TASK DESCRIPTION:
In the entries, find all lines that hold the word "agent" and copy them.

AVAILABLE DATA:
========================================================================
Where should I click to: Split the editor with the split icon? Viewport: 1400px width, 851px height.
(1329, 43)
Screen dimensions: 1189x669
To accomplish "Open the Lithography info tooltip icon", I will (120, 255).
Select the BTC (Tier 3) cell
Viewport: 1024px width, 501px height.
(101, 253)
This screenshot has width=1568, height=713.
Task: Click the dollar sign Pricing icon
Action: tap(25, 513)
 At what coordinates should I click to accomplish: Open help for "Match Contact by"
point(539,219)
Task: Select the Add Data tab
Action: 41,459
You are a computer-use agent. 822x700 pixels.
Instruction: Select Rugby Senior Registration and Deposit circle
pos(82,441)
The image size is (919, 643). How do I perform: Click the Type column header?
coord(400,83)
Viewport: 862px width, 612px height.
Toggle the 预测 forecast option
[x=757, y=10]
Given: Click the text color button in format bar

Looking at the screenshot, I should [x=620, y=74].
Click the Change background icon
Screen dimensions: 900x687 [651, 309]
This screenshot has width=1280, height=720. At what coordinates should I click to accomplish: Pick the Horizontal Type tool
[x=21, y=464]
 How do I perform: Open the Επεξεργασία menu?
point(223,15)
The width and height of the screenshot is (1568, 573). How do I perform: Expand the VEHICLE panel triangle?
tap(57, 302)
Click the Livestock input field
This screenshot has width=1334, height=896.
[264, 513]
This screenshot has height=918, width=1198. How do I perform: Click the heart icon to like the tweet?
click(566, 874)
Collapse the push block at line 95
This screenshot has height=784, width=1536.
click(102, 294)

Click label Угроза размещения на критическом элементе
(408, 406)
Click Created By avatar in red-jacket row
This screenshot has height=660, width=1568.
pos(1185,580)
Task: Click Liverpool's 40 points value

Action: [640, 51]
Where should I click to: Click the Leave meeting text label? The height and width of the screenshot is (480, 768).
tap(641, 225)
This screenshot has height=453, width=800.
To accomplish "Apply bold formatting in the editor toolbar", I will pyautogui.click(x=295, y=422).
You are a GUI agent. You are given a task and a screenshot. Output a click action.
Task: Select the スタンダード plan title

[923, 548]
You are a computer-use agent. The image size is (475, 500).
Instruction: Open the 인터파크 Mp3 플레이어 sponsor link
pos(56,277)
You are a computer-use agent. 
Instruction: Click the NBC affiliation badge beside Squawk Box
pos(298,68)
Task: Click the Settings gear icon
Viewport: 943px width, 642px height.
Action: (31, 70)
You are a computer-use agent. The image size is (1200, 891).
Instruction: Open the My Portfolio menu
========================================================================
RESPONSE AREA:
You are a computer-use agent. 822x700 pixels.
You are a GUI agent. You are given a task and a screenshot. Output a click action.
You are a computer-use agent. The image size is (475, 500).
You are a computer-use agent. 
You are a computer-use agent. The image size is (1200, 891).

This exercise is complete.